Wall Street has spoken: It would rather President Barack Obama pick Janet Yellen than Larry Summers to be the next Federal Reserve chair. In fact, it would just as soon pick CNBC reporter Steve Liesman to run the Fed as Summers.
Wall Street favors Yellen by a surprisingly wide margin: CNBC asked bankers and traders who should run the Fed if and when Ben Bernanke steps down at the end of his term in January, and 50 percent of them chose Yellen, currently the Fed's vice chairman.
Larry Summers, the former Treasury secretary and economic adviser to Obama, got a whopping 2.5 percent. Also getting 2.5 percent was Liesman, CNBC's economics reporter.
The second-biggest vote-getter was Bernanke, with 12.5 percent of respondents saying they'd rather see him get a third term heading the Fed. Tied with Bernanke was Stanford economist John Taylor, a favorite of conservatives.
Wall Street's support for Yellen might seem surprising at first, given that Summers was part of the crew that deregulated the financial sector back in the 1990s. That helped lead to the financial crisis, sure, but it also lined the pockets of Wall Street. Banks are now pushing hard against post-crisis rules regulations, and having a Wall Street-friendly guy like Summers in charge of the Fed, a key bank regulator, might seem like a no-brainer.
But Wall Street has much more on its mind than regulation, and its other concerns help explain the support for Yellen.

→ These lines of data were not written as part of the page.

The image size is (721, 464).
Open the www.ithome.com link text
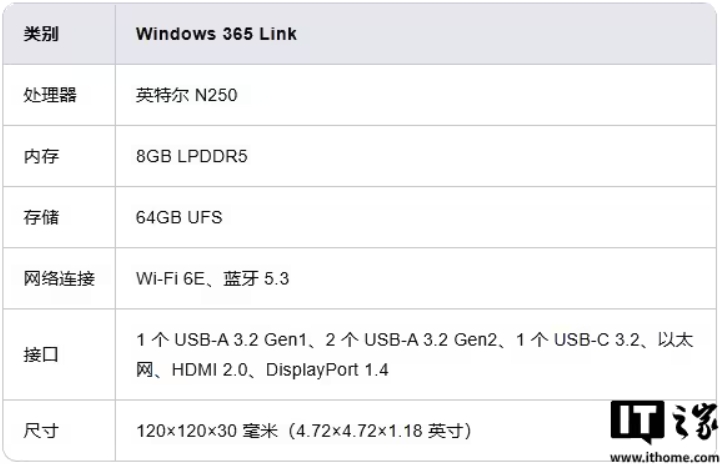(x=664, y=457)
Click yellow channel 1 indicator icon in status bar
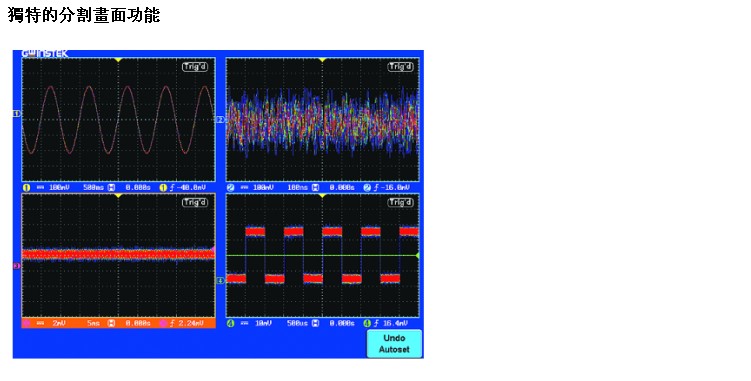The image size is (751, 381). click(27, 187)
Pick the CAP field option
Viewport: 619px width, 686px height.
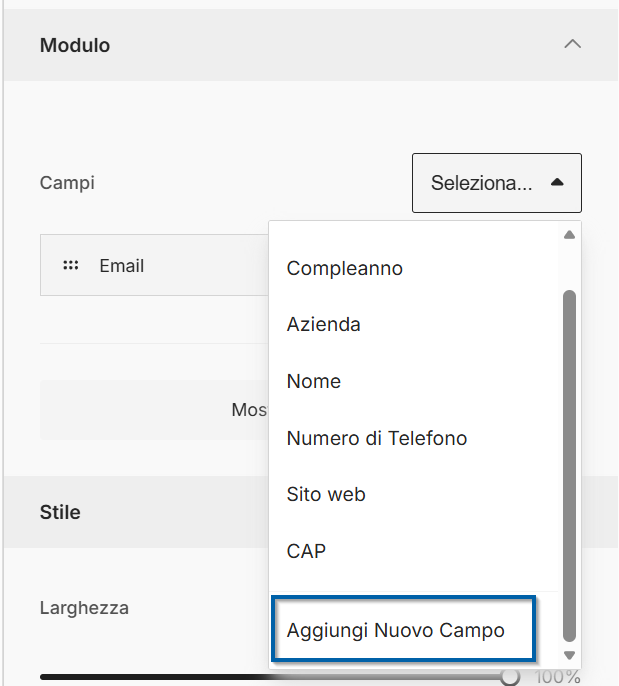coord(306,551)
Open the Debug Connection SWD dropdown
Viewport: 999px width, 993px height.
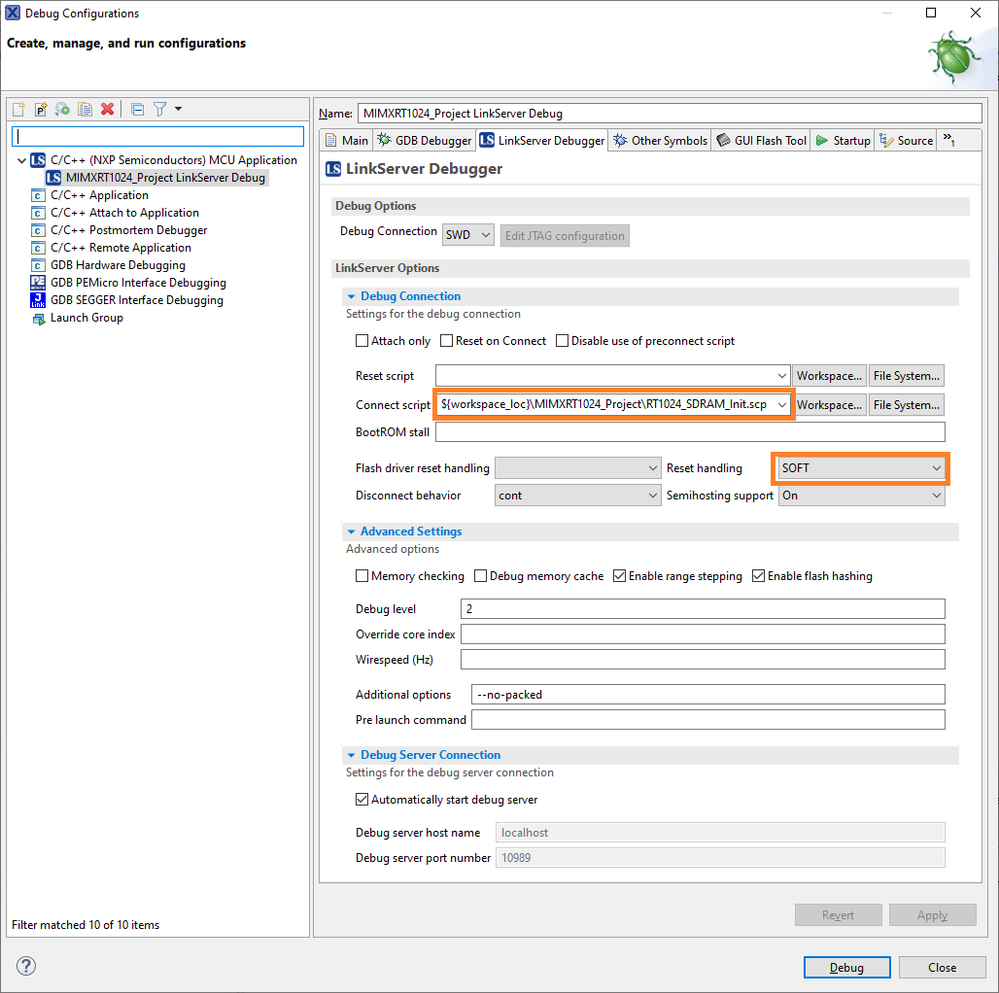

For one thing, Yellen is widely seen as more "dovish" than Summers, meaning she favors easier monetary policies than Summers. Wall Street loves it some sweet, sweet easy money, of course, but it also likes economic growth, all else being equal, and it's easier to see Yellen getting behind stimulus for the economy.

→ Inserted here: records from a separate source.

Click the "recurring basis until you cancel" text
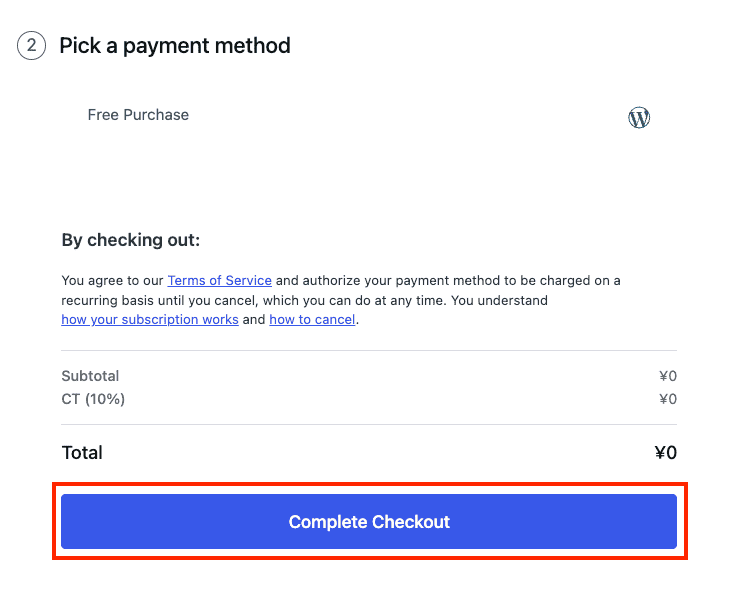 pos(160,300)
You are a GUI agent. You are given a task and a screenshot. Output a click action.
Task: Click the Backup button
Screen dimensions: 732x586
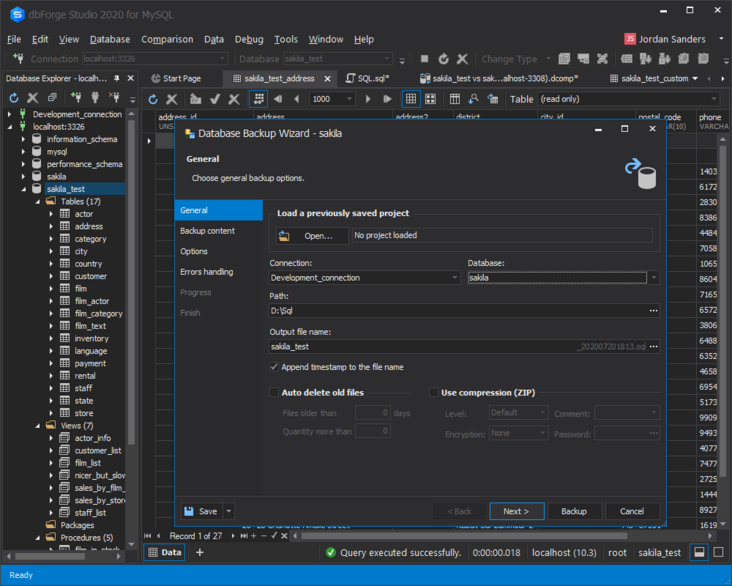pos(574,511)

“Yellen is seen as being in the same vein as Bernanke and thus a continuation of monetary stimulus for longer,” Anthony Cronin, a bond trader at Societe Generale SA, told the Wall Street Journal's Min Zeng. “Summers is a bit of an unknown monetary policy-wise for the market, increasing the risk that he may be more hawkish than the Bernanke/Yellen camp.”

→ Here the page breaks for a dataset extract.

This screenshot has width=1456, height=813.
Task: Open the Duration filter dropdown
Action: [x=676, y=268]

The other, more surprising factor helping Yellen with Wall Street seems to be concern about Summers' personality. Yellen is personally a lot more like Bernanke -- soft-spoken, collegial, academic -- while Summers occasionally has the temperament of a raccoon that has just been thrown down the stairs. Wall Street has gotten accustomed to the Bernanke approach and doesn't want to see it changed dramatically.
"They support Yellen because they think Summers is a little more prickly, a little more difficult and may not be as good a communicator," CNBC reporter Bob Pisani said on-air on Friday.
Other fears I've heard expressed are that Summers will end the Fed's recent program of bond purchases too quickly -- he has questioned their effectiveness, after all -- or that he could cause more dissension in the ranks at the Fed, or that he could say something dumb that roils markets.
"I think Summers would be a disaster for the markets," Peter Tchir of TF Market Advisors summed up in an email.
After a firestorm of criticism in response to reports that Summers is the front-runner for the job, the White House on Friday said it was putting off the decision on naming a new Fed chair until the fall. But it also sniped that a pro-Yellen letter signed by several Democratic senators was "counterproductive," reports the Washington Post's Greg Sargent.
Maybe the White House will find the objections of Wall Street more productive to the discussion. They should be, anyway. After all, these traders and bankers are the people who stand in the middle between the next Fed chair's vision for the economy and what happens in reality.